A word-for-word copy of the listing is needed. Retype it in full.

###

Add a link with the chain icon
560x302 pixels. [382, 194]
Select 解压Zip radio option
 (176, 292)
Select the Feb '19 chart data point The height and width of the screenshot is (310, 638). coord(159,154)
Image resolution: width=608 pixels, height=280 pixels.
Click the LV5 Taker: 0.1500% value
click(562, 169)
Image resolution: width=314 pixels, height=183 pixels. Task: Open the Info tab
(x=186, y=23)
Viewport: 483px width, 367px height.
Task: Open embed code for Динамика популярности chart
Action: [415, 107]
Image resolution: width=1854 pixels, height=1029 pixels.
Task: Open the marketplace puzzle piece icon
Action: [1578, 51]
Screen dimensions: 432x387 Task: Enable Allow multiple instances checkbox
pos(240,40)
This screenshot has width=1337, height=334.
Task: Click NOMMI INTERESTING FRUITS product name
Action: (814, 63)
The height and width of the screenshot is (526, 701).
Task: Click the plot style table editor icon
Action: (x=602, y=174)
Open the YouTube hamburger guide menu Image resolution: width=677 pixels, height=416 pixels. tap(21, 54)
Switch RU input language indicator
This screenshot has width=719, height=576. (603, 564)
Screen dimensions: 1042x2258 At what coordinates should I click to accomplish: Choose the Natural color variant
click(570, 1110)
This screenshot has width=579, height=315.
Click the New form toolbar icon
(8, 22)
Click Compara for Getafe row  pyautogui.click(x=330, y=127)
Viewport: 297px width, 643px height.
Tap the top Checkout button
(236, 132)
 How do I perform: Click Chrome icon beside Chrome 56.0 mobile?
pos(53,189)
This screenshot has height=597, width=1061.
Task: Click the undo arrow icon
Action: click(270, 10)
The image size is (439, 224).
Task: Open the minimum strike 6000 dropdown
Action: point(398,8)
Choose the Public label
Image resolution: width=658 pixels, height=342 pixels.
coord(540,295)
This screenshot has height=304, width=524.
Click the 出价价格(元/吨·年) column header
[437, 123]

###

**RESULT FOR THIS EXERCISE:**
Add a link with the chain icon
560x302 pixels. [382, 194]
Select 解压Zip radio option
 (176, 292)
Select the Feb '19 chart data point The height and width of the screenshot is (310, 638). coord(159,154)
Image resolution: width=608 pixels, height=280 pixels.
Click the LV5 Taker: 0.1500% value
click(562, 169)
Image resolution: width=314 pixels, height=183 pixels. Task: Open the Info tab
(x=186, y=23)
Viewport: 483px width, 367px height.
Task: Open embed code for Динамика популярности chart
Action: [415, 107]
Image resolution: width=1854 pixels, height=1029 pixels.
Task: Open the marketplace puzzle piece icon
Action: [1578, 51]
Screen dimensions: 432x387 Task: Enable Allow multiple instances checkbox
pos(240,40)
This screenshot has width=1337, height=334.
Task: Click NOMMI INTERESTING FRUITS product name
Action: (814, 63)
The height and width of the screenshot is (526, 701).
Task: Click the plot style table editor icon
Action: (x=602, y=174)
Open the YouTube hamburger guide menu Image resolution: width=677 pixels, height=416 pixels. tap(21, 54)
Switch RU input language indicator
This screenshot has width=719, height=576. (603, 564)
Screen dimensions: 1042x2258 At what coordinates should I click to accomplish: Choose the Natural color variant
click(570, 1110)
This screenshot has width=579, height=315.
Click the New form toolbar icon
(8, 22)
Click Compara for Getafe row  pyautogui.click(x=330, y=127)
Viewport: 297px width, 643px height.
Tap the top Checkout button
(236, 132)
 How do I perform: Click Chrome icon beside Chrome 56.0 mobile?
pos(53,189)
This screenshot has height=597, width=1061.
Task: Click the undo arrow icon
Action: click(270, 10)
The image size is (439, 224).
Task: Open the minimum strike 6000 dropdown
Action: point(398,8)
Choose the Public label
Image resolution: width=658 pixels, height=342 pixels.
coord(540,295)
This screenshot has height=304, width=524.
Click the 出价价格(元/吨·年) column header
[437, 123]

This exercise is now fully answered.